AGU nega apoio à PF para contestar decisão de Toffoli em investigação sobre o Banco Master
A Polícia Federal buscou apoio jurídico da Advocacia-Geral da União (AGU) para questionar uma decisão do ministro Dias Toffoli, do Supremo Tribunal Federal (STF), que definiu nominalmente os peritos responsáveis pela análise das provas colhidas na investigação que apura suspeitas de fraudes financeiras envolvendo o Banco Master. O pedido, no entanto, não foi atendido.
Segundo informações apuradas, a AGU decidiu não recorrer em nome da União e orientou a Polícia Federal a levar o questionamento diretamente ao Supremo, caso entenda necessário. Fontes do órgão confirmaram que a solicitação de apoio jurídico foi analisada, mas descartada.
A decisão de Toffoli está inserida no contexto da Operação Compliance Zero, que investiga possíveis irregularidades financeiras. O ministro autorizou quatro peritos da Polícia Federal a terem acesso integral aos documentos e dados apreendidos, determinando ainda que os trabalhos sejam acompanhados pela Procuradoria-Geral da República (PGR).
Na decisão, Toffoli ressaltou que os peritos terão livre acesso ao material apreendido e contarão com o apoio da PGR durante a realização das análises técnicas. A determinação, porém, causou desconforto dentro da Polícia Federal, que avalia que a escolha nominal dos peritos e o modelo de acompanhamento podem interferir na autonomia dos trabalhos periciais.
O impasse ocorre após uma série de mudanças na condução da guarda e do acesso às provas.
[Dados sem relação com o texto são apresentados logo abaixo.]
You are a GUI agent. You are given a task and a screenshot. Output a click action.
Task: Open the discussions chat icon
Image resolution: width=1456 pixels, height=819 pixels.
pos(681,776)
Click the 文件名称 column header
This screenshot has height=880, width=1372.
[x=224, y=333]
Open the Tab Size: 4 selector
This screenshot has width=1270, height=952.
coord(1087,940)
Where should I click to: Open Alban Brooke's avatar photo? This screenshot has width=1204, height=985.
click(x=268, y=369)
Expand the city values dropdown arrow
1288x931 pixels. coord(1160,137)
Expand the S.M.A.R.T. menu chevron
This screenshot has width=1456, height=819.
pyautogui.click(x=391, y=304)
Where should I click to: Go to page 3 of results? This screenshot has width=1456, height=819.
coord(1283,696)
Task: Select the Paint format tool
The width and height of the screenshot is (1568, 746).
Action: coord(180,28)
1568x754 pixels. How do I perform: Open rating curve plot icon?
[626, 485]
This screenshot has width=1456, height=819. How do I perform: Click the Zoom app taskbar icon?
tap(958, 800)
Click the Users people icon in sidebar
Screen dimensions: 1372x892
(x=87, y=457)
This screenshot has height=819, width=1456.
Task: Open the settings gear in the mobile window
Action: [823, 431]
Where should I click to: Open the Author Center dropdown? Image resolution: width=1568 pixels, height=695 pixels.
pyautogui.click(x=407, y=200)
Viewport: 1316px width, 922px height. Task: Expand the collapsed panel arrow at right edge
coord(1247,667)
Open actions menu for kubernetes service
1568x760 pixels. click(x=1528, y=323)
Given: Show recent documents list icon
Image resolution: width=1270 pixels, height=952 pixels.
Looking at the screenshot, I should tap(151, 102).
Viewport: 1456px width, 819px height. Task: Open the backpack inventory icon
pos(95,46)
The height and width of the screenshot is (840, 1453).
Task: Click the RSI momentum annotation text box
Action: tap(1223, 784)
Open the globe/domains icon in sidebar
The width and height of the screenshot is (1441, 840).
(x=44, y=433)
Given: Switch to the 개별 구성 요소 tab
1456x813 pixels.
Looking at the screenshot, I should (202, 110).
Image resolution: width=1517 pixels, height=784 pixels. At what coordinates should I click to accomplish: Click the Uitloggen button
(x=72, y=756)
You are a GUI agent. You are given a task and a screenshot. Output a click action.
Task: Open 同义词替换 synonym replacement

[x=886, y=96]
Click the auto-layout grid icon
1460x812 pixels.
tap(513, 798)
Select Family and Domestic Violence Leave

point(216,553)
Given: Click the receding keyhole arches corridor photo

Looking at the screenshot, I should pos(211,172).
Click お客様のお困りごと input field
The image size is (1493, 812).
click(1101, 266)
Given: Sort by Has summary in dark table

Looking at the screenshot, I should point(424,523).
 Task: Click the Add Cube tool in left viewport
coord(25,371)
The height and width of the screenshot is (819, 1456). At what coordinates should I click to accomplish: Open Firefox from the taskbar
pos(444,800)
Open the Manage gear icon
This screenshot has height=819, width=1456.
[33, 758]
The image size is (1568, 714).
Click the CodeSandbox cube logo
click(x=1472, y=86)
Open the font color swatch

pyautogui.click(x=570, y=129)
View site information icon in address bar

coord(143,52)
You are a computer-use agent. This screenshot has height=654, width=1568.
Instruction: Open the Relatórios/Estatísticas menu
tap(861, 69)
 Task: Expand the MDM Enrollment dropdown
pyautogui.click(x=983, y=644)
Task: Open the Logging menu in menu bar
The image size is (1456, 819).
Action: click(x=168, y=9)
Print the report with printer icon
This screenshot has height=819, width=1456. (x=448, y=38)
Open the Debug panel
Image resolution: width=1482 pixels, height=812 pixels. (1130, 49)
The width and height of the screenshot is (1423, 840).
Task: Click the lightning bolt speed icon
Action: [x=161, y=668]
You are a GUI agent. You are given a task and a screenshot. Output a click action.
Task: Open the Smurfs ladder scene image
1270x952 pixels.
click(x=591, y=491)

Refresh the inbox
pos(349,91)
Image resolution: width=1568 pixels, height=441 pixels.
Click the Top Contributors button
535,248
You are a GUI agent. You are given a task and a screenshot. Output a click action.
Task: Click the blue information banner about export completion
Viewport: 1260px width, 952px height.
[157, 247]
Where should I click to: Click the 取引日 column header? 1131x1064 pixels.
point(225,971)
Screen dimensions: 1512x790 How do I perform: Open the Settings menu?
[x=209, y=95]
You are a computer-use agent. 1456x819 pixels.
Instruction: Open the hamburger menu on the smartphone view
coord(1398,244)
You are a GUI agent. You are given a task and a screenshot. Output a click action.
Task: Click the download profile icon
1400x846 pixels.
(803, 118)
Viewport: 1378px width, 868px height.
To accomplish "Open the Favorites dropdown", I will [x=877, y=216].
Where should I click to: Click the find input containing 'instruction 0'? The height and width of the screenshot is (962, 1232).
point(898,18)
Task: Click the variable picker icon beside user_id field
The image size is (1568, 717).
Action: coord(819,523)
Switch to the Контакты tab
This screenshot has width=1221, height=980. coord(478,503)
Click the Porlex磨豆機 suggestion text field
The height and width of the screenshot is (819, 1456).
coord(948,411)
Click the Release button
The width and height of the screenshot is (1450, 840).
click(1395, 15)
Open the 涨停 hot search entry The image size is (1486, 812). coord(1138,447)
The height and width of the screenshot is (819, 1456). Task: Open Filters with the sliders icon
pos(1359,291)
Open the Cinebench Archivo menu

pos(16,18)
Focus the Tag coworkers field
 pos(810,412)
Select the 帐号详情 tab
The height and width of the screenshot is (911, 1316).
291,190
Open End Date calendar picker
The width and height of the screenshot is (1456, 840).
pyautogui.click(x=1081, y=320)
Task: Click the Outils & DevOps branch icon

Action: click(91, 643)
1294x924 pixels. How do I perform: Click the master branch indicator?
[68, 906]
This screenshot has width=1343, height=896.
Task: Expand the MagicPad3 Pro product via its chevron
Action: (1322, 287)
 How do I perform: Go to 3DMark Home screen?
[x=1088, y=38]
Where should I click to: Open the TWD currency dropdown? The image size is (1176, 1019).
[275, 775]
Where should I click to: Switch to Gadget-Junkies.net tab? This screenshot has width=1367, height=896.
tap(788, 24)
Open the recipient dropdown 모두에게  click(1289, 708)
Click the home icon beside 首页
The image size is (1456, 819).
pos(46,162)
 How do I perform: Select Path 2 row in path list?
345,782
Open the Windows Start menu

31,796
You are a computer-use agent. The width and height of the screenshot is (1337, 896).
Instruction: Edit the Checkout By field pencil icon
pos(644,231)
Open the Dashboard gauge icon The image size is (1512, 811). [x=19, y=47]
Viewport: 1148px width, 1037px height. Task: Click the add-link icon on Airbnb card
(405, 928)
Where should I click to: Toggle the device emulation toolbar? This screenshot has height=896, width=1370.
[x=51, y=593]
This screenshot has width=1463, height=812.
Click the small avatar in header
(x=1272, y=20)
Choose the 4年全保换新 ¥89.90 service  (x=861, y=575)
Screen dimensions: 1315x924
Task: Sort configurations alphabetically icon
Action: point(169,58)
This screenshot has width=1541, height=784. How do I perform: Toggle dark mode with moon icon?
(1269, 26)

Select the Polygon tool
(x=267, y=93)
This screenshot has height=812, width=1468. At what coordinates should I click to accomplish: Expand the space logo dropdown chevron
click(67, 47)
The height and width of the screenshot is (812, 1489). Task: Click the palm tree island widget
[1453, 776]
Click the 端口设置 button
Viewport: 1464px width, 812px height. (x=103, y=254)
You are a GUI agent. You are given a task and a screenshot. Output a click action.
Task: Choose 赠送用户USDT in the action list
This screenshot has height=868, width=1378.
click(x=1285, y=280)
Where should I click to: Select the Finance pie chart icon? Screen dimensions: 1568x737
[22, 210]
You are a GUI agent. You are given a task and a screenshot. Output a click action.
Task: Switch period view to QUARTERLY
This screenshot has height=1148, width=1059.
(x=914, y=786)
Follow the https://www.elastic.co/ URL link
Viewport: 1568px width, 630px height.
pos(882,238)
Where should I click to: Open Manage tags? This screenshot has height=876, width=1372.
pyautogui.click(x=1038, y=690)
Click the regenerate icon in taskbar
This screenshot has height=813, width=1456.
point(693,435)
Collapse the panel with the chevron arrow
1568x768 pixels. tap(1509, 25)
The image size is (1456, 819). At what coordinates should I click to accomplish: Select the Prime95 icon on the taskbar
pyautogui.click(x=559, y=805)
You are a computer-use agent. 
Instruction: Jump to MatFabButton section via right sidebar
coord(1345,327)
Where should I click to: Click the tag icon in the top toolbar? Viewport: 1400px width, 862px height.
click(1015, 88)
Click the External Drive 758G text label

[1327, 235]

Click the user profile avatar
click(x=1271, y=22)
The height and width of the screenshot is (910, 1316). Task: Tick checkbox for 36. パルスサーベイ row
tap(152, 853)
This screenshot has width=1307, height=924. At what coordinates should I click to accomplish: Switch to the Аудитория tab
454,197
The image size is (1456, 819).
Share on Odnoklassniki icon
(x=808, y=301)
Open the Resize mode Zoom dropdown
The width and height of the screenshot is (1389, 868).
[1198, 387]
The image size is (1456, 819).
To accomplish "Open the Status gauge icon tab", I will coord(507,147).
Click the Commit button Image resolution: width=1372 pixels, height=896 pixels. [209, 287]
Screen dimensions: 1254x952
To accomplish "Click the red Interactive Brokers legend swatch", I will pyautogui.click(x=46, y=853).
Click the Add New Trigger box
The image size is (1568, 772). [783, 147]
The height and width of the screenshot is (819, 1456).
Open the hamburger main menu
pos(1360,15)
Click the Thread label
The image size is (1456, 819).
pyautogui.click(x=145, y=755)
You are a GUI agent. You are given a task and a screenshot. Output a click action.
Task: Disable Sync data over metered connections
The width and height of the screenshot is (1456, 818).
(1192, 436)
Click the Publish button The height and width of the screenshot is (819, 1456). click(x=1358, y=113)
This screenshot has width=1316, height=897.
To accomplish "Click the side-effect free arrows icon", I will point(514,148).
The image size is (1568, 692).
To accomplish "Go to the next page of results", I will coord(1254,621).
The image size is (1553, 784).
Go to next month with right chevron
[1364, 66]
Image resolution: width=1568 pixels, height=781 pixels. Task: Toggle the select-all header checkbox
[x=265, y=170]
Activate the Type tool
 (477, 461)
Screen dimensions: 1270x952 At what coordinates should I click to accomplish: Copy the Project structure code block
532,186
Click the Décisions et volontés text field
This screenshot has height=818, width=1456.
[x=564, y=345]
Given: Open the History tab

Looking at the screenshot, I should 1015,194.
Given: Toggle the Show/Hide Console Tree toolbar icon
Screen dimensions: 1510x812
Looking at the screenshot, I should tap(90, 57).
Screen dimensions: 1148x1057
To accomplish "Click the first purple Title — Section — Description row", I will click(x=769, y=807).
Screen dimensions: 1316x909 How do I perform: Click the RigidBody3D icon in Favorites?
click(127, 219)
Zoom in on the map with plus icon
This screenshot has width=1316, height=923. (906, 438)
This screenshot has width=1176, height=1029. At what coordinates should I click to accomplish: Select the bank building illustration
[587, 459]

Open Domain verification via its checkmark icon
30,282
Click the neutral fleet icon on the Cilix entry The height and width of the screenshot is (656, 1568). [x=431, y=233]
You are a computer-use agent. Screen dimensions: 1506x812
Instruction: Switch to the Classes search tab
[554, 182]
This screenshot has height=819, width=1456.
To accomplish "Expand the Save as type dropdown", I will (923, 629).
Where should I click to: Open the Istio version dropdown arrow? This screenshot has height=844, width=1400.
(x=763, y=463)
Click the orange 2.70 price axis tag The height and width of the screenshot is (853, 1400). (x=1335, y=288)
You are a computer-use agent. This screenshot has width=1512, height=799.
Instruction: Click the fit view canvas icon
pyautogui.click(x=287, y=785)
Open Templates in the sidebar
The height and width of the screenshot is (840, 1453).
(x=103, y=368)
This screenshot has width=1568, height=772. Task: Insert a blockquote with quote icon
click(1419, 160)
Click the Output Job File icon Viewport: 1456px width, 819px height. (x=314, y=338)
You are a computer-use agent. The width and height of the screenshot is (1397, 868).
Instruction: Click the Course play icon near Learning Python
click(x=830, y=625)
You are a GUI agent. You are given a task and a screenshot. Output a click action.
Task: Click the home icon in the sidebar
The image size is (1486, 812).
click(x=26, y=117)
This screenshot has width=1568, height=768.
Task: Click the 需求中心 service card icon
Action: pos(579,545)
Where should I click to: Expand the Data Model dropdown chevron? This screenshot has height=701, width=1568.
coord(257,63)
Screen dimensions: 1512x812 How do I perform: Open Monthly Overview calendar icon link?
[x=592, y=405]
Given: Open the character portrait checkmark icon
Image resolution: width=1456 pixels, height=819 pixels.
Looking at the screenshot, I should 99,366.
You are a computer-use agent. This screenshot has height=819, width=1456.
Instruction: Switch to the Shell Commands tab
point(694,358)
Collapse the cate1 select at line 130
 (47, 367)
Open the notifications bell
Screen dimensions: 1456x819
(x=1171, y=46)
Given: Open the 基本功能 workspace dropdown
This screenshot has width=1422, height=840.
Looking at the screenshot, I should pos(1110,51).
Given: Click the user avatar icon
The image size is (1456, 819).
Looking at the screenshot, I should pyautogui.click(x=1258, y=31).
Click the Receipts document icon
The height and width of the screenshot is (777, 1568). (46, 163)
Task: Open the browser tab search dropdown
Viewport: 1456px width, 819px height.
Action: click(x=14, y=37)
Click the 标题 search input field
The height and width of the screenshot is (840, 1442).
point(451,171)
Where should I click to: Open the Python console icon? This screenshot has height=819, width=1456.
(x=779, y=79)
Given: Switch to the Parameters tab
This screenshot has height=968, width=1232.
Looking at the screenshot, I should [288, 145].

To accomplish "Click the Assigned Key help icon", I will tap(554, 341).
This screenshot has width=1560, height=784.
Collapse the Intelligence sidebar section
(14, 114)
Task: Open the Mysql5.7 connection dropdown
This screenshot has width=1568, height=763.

Inicialmente, o ministro havia determinado que todo o material permanecesse lacrado e sob custódia do STF. Posteriormente, a guarda foi transferida à PGR e, em um terceiro momento, autorizado o acesso direto dos peritos da PF, após a corporação alertar para possíveis prejuízos à investigação.
Além da controvérsia envolvendo a perícia, Toffoli também reduziu de cinco para dois dias o prazo para a realização dos depoimentos dos investigados. As oitivas, inicialmente previstas para ocorrer entre 23 e 28 de janeiro, deverão agora ser concentradas em dois dias consecutivos, após a PF informar limitações operacionais, como falta de pessoal e de salas disponíveis no Supremo.
Desde dezembro, o ministro tem cobrado celeridade no andamento do inquérito, chegando a mencionar “falta de empenho” por parte da Polícia Federal. A corporação, por sua vez, atribui os atrasos a dificuldades operacionais. Para Toffoli, os depoimentos são considerados essenciais para o avanço das investigações e para a proteção do Sistema Financeiro Nacional.
O inquérito tramita sob sigilo no STF e apura suspeitas de fraudes envolvendo o banco controlado pelo empresário Daniel Vorcaro, um dos principais alvos da investigação. A primeira fase da Operação Compliance Zero ocorreu em novembro e resultou em sete prisões. Vorcaro chegou a ser detido no Aeroporto Internacional de Guarulhos, quando tentava deixar o país, mas foi solto dias depois por decisão judicial.